贺兰逢春回京第后一次进宫的机会,被错过了。

皇后似乎也察觉到了点什么,晚上的时候, 跟他问起:“你和爹爹到底怎么了?”

云郁脱衣服的手停了一瞬:“你听说什么了?”

落英道:“连大街上的乞丐都知道了,我能不知道么。”

云郁有些黯然地坐在床上, 半天不说话。

落英伸手握着他手, 难得地有些低声下气, 说:“我知道,我爹爹性子耿直,有时候做事惹你生气。可他毕竟是我爹爹, 是你的岳父。你不要往心里去。他没坏心的。”
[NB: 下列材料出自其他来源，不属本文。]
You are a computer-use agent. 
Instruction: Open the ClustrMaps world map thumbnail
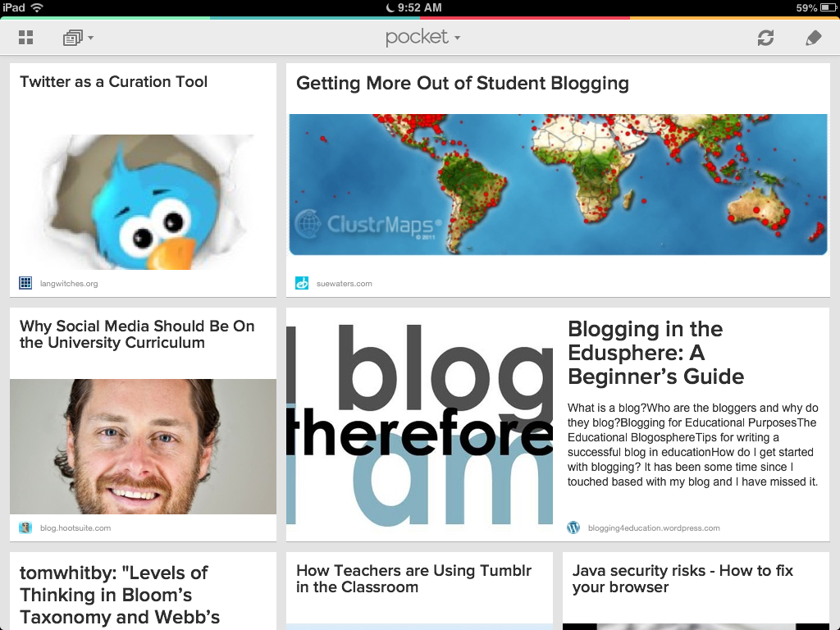558,185
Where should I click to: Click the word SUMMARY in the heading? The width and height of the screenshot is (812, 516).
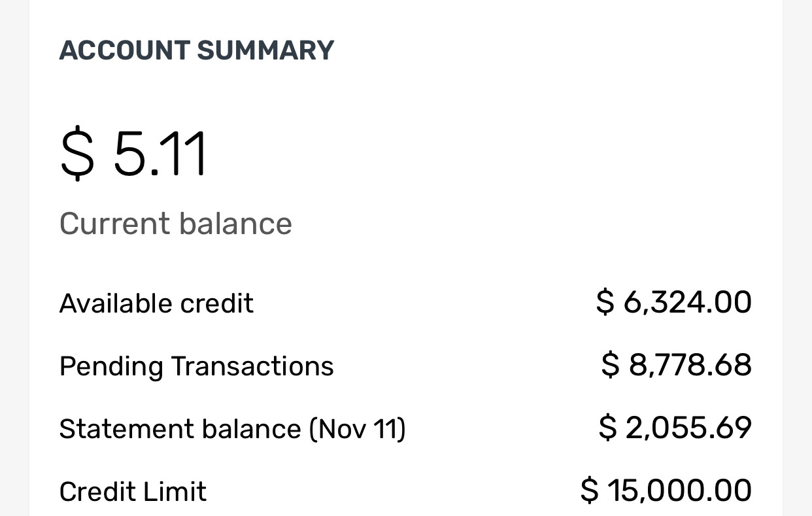point(265,50)
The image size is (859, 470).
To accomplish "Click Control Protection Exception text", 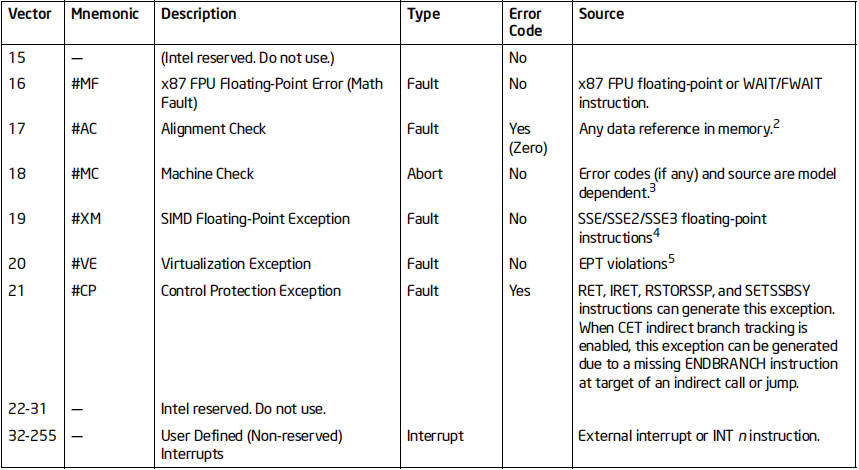I will pyautogui.click(x=251, y=291).
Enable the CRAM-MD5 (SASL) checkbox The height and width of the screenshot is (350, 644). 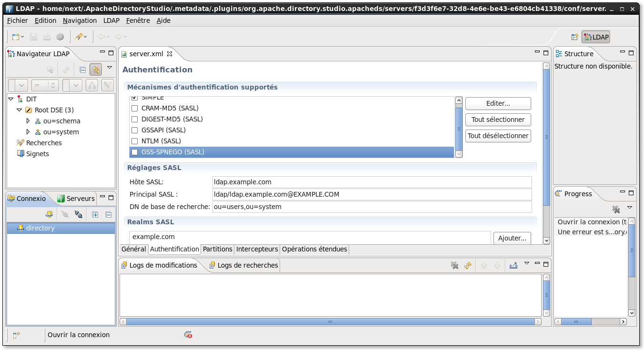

皇后似乎, 跟她的父亲和丈夫不是活在同一个世界。天下人都知道皇帝和太原王是要命的死敌。贺兰逢春杀了云郁的亲兄弟,杀了无数皇室宗亲,还有大臣官员, 而今野心勃勃觊觎皇位。云郁也不是省油的灯,一心想除掉这个眼中钉。但皇后, 不知是涉世未深, 心思太单纯,还是因为在跟情敌的斗争中取得完胜, 加之有了身孕,对自己的处境太过乐观。她对眼下这一切, 仿佛没有体会似的。那些老掉牙的流言,她三年前刚做皇后时就听过了, 并不新鲜。她觉得这两个人, 一个是她的丈夫,一个是她父亲,总不至于当真杀了对方。以至于她说出来的话, 听在常人耳朵里,有点可笑。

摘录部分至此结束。